Fri. May 8th, 2026

Air Canada Suspends 4 More U.S. Routes as Fuel Prices Surge Amid Middle East Conflict

Air Canada is suspending four additional routes to the United States this summer as soaring aviation fuel prices continue impacting the airline industry.

The airline says jet fuel prices have doubled since the start of the Iran conflict, making several lower-profit seasonal routes economically unfeasible.

The latest route suspensions include:

  • Toronto to Sacramento — last flight Aug. 1
  • Vancouver to Raleigh — last flight July 29
  • Toronto to Charleston — last flight Sept. 6
  • Montreal to Austin — last flight Sept. 7

Air Canada confirmed the affected routes are seasonal services and said it plans to resume them in summer 2027.

The airline said customers impacted by the cancellations will be contacted directly and offered alternate travel arrangements or full refunds where applicable.

The latest cuts come after Air Canada already announced seven route suspensions in April, including domestic, international and U.S. services.

Previously suspended routes include:

International Routes

  • Montreal to Algiers, Algeria
  • Montreal to Guadalajara, Mexico

Domestic Routes

  • Fort McMurray to Vancouver
  • Yellowknife to Toronto

U.S. Routes

  • Toronto to Salt Lake City
  • Toronto to New York JFK
  • Montreal to New York JFK

According to the airline, the closures are tied largely to the global spike in fuel costs following escalating tensions involving the United States, Israel and Iran, along with disruptions through the Strait of Hormuz, one of the world’s most important oil transit corridors.

Industry analysts estimate the closure and instability in the region have reduced nearly 20 per cent of global fuel supply availability, sending gasoline and jet fuel prices sharply higher since late February.

The International Air Transport Association reported the average global jet fuel price last week climbed to approximately $181 U.S. per barrel.

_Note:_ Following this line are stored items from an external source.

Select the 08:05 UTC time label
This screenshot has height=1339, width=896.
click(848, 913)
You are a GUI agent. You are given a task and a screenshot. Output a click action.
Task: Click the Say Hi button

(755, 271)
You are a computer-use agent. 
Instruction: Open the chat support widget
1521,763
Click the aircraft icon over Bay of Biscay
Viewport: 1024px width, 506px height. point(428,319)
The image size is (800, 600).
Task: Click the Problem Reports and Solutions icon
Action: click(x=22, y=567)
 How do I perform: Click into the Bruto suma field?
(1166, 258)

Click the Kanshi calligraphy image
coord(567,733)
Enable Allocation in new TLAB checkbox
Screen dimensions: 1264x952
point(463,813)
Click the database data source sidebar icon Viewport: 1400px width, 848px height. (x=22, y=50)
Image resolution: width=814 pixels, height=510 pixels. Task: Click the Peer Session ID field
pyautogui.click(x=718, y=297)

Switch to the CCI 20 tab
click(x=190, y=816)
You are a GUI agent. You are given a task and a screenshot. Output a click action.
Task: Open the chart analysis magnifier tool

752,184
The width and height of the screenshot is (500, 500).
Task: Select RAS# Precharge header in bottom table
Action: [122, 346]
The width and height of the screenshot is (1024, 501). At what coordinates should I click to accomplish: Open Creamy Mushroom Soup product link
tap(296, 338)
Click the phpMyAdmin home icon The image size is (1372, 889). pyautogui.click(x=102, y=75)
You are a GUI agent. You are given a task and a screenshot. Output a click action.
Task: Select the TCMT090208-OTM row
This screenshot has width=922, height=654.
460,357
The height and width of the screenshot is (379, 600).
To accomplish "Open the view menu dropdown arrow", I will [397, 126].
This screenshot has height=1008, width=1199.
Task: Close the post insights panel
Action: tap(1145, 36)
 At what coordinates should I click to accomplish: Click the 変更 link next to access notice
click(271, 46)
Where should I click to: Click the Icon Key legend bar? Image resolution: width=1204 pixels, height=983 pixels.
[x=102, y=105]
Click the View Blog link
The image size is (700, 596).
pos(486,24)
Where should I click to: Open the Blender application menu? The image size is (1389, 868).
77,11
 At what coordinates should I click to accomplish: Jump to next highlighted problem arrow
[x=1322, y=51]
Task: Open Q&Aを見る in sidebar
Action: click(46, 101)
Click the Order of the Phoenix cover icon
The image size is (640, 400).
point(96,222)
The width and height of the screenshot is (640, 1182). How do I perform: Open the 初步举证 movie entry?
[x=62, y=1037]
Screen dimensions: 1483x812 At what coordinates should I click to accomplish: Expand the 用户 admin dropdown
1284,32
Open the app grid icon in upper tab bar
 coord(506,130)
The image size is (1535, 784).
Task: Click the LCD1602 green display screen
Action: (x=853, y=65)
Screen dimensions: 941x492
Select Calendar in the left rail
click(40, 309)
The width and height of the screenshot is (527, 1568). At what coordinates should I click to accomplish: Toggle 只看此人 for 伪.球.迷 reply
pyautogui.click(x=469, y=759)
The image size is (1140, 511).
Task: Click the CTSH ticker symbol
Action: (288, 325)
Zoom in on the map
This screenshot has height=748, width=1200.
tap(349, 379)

Despite the operational challenges, Air Canada reported first-quarter revenues of $5.8 billion, an 11 per cent increase compared to the same period in 2025, driven by continued strong travel demand.

However, the airline has suspended its full-year 2026 financial guidance because of ongoing uncertainty around fuel costs.

Air Canada president and CEO Michael Rousseau said the airline hopes to offset part of the increased fuel expense through commercial and operational adjustments, while maintaining confidence in the company’s long-term financial position.

At the same time, new Statistics Canada data shows Canadian travel to the United States has now declined for 14 consecutive months.

In March 2026:

  • Air travel by Canadians returning from the U.S. dropped 13.8 per cent year-over-year.
  • Automobile return trips from the U.S. fell 4.5 per cent.

Air Canada says demand across much of its broader network remains strong despite the ongoing fuel volatility and geopolitical uncertainty.